How Different is Social Commerce from eCommerce
Although both these terms can mean the same thing, they are two different concepts used to achieve a common result, sales. In simple terms, eCommerce provides an online shopping experience for checking the products and making the purchase. However, social media commerce implements marketing strategies to reach the direct customer looking to purchase a certain product and redirect them to the website to complete the purchase journey.
In today’s market, with an increase in mobile devices and access to the internet, users are shopping sporadically, with a cart abandonment rate of over 85%. Either, the websites are not mobile-friendly, or the attention span is reduced. Whatever the reason may be, social commerce comes as a handy solution to fix these issues.
Most brands prefer for customers to shop at their comfort and convenience. So instead of redirecting them to the website, users can now shop from the social apps themselves by removing the extra effort and creating a frictionless experience for the customers.
Examples of Social Commerce
It is basically defined as selling and promoting products within the social media space. Here customers can perform product comparisons and directly purchase from the app itself, instead of going to the website. We have a couple of apps dominating the social media space like Instagram, Facebook, Twitter, TikTok, and Pinterest, which could help you set up your own social commerce strategy.

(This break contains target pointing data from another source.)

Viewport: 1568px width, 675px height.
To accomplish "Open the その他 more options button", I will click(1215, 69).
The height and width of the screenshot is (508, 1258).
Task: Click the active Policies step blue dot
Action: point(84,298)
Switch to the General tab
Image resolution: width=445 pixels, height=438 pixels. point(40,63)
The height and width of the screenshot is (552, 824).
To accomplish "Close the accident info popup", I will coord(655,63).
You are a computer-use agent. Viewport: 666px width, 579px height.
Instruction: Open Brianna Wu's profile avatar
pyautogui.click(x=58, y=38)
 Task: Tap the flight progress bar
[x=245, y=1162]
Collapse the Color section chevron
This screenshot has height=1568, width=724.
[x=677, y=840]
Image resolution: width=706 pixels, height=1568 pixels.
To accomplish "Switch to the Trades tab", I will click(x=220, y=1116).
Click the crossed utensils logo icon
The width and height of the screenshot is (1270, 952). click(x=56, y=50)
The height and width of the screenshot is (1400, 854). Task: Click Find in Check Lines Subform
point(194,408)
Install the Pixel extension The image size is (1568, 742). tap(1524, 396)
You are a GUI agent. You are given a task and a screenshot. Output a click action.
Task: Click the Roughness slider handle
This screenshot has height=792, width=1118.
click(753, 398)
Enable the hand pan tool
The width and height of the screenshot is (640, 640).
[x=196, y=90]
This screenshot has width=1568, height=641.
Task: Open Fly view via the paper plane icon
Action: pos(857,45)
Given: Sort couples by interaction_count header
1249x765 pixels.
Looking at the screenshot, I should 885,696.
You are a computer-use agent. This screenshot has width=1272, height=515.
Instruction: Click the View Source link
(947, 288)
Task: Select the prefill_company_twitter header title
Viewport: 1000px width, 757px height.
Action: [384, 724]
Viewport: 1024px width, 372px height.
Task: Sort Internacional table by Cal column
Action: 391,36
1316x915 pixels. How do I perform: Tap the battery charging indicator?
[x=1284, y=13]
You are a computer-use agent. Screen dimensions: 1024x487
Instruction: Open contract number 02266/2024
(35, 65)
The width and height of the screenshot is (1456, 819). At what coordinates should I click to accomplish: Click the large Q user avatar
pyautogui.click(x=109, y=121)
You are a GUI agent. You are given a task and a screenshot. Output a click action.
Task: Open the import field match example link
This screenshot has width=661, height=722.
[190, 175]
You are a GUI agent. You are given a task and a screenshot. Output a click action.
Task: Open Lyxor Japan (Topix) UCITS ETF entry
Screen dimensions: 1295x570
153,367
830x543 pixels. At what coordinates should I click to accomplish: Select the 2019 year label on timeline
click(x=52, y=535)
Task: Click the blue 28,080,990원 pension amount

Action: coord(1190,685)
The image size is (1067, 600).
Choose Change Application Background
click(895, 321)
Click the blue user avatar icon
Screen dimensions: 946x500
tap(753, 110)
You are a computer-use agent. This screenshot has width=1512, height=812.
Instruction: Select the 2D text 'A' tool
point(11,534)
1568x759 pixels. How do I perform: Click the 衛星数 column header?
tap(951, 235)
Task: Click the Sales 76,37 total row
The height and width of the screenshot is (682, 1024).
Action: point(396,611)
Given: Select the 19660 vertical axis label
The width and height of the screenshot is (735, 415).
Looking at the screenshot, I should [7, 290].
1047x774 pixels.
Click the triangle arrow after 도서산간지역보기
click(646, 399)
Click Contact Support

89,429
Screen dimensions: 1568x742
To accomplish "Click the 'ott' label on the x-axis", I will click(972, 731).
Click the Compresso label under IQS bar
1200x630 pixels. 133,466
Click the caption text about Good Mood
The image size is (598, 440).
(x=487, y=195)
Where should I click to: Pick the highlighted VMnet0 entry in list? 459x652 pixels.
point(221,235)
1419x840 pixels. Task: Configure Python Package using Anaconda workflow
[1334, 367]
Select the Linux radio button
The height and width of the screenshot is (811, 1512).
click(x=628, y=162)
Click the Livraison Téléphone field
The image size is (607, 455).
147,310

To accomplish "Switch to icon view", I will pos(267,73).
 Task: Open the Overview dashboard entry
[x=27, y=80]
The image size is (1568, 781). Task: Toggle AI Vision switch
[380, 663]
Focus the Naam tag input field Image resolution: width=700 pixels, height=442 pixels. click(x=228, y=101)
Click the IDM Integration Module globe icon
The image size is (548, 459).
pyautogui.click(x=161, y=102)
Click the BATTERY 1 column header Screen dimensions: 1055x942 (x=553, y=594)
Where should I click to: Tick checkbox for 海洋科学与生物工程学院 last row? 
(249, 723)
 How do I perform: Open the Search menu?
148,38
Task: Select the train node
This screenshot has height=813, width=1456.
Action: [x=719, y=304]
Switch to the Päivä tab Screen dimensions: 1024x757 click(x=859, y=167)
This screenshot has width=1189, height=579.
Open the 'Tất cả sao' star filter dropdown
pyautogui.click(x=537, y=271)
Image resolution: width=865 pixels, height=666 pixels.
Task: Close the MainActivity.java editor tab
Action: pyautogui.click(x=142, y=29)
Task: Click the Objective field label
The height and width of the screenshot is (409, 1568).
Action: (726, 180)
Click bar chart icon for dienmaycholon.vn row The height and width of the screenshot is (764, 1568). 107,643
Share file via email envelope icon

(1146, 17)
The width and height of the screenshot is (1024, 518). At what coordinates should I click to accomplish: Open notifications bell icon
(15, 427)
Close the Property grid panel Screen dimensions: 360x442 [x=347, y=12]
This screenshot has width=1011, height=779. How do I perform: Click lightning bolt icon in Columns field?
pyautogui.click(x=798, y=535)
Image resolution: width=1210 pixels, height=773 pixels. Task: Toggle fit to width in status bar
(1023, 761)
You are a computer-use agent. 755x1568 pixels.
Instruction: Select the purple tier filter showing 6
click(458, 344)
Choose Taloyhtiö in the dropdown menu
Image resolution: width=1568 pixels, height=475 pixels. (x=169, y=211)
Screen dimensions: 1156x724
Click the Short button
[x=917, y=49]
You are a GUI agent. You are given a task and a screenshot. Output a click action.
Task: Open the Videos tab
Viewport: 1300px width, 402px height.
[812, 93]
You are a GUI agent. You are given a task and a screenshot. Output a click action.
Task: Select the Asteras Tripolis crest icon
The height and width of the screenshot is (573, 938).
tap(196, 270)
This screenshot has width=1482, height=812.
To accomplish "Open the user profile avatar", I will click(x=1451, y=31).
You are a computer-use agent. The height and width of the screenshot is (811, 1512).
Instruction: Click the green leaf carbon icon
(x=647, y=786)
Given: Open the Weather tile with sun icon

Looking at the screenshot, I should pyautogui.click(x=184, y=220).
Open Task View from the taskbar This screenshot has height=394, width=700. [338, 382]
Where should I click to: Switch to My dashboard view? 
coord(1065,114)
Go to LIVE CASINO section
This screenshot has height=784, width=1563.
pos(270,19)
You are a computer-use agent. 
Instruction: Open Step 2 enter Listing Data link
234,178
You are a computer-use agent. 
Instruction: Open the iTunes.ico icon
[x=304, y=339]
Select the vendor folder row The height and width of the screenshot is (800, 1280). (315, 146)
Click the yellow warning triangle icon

Sales have doubled on Facebook, ever since the “Shop Now” shopping experience is created in the app. Messenger is used avidly used by brands and bots to interact with customers at each stage of the sales funnel. Here the look and feel of all the brands functioning in this space have a similar layout for uploading products, customizing catalogs, selling from the page directly, managing orders, creating ads for high-rated products, and getting visibility into insights. Here in this space, you can select the top-performing products to easily navigate through the e-shop on Facebook.
More than Facebook, users turn to Instagram to check the brand presence and for product discovery. Maybe the features allow users to tap on images and view the featured product description. Brands can work on creating great aesthetics on the page and provide instant account creations to sell the goods. Brands create a business account and connect them with the Facebook page to provide easy access to the users by participating in brand collaborations and creating ads.
This Chinese-based app brings new skin to the game. This app is the favorite for most users because of the way it is built. It is far more than just a short-form video-sharing app, with features like live streaming, shoppable content, and immense opportunities for influencer marketing by reaching out to millions of new customers.
Benefits of Having a Social Media Presence
A recent study has shown us that there are over 4 billion social media users globally in 2022, and this number will only be growing in the future. Users are starting to get more comfortable with shopping through social media and there is a huge opportunity for brands to thrive in this space and grow their audience exponentially. Customers today show a high level of instant and impulse buying and brands can leverage this purchase behavior, by offering minimal disruption.
Brands also work on creating social proof because shoppers need to trust your brand and get convinced that the purchase will be worth it by going through reviews, product comparisons, and talking to fellow users who can vouch for your services. The proof is usually built by checking out user-generated content like comments, likes, shares, and follower reach. Brands also look at giving away coupons, discounts, and offers to get new customers onboard.